COUR D’APPEL DE BESANÇON

— XXX

ARRÊT DU 05 DECEMBRE 2012

PREMIÈRE CHAMBRE CIVILE

XXX

Contradictoire

Audience publique

du 07 Novembre 2012

N° de rôle : 08/01756

S/appel d’une décision

du Tribunal de Grande Instance de MONTBELIARD

en date du 02 février 2006 [RG N° 03/00965]

Code affaire : 63A

Demande en réparation des dommages causés par l’activité médicale ou para-médicale

AE X C/ MUTUELLES DU MANS ASSURANCES, CAISSE PRIMAIRE D’ASSURANCE MALADIE DE MONTBELIARD, J A, H E épouse A, C.R.A.M AI AJ-COMTE, L AB épouse Z

Mots clés :

PARTIES EN CAUSE :

Monsieur AE X, gynécologue-obstétricien,

domicilié en cette qualité XXX – XXX

APPELANT

Représenté par la SCP DUMONT – PAUTHIER (avocats au barreau de BESANCON) et Me AM FABRE (avocat au barreau de PARIS)

ET :

CAISSE PRIMAIRE D’ASSURANCE MALADIE DE MONTBELIARD

dont le siège est sis XXX

INTIMÉE

Représentée par la SCP LEROUX (avocats au barreau de BESANCON) et Me Marcel BONNOT (avocat au barreau de MONTBELIARD)

Monsieur J A

et

Madame H E épouse A, agissant tant à titre personnel qu’ès qualités d’administrateur légal de la personne et des biens de leur fille Y, née le XXX à D

née en 1954 à XXX

XXX

(bénéficie d’une aide juridictionnelle Partielle numéro 2009/005231 du 18/12/2009 accordée par le bureau d’aide juridictionnelle de BESANCON)

INTIMÉS

Représentés par la SCP LEROUX (avocats au barreau de BESANCON) et la

SCP BOUVERESSE – VERNEREY (avocats au barreau de MONTBELIARD)
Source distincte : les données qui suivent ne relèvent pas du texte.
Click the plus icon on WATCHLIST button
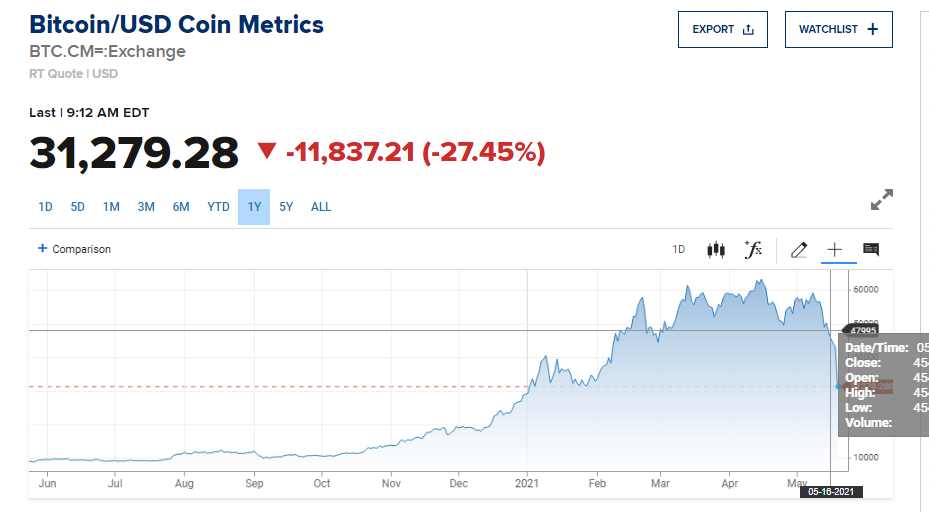[873, 30]
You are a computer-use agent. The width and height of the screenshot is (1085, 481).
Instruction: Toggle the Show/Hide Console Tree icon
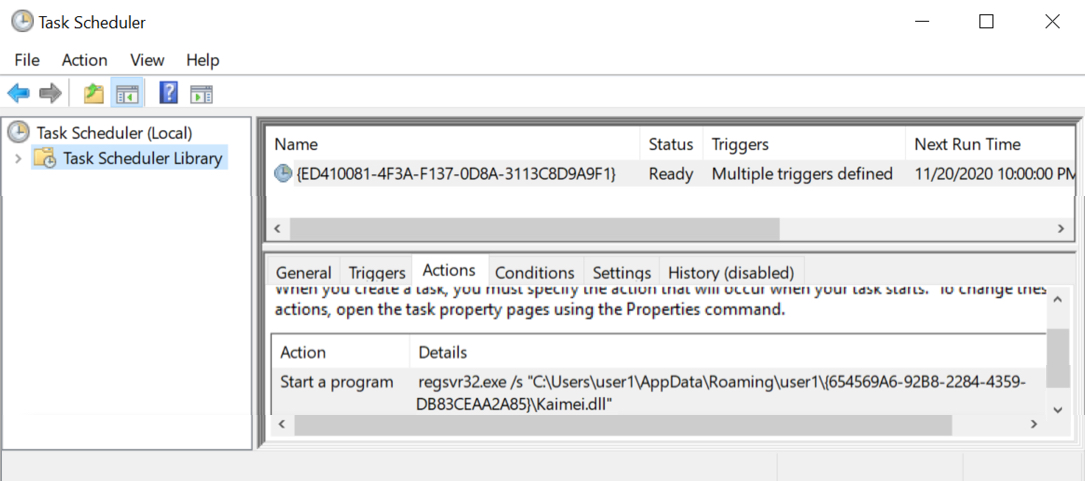(127, 93)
C.R.A.M AI AJ-COMTE, prise en sa qualité de gestionnaire de la Clinique Lucine

dont le siège est sis XXX

MUTUELLES DU MANS ASSURANCES

dont le siège est sis XXX

INTIMÉES

Représentée par Me AG CUINAT (avocat au barreau de CHALON-SUR-SAONE) et Me Benjamin LEVY (avocat au barreau de BESANCON)

Madame L AB épouse Z

XXX – XXX

INTIMÉE

Représentée par Me Jean-Michel ECONOMOU et Me Jean-Paul LORACH (avocats au barreau de BESANCON)

COMPOSITION DE LA COUR :

Lors des débats :

MAGISTRAT RAPPORTEUR : Monsieur B. POLLET, Conseiller, faisant fonction de Président de Chambre, conformément aux dispositions des articles 786 et 907 du Code de Procédure Civile, avec l’accord des Conseils des parties.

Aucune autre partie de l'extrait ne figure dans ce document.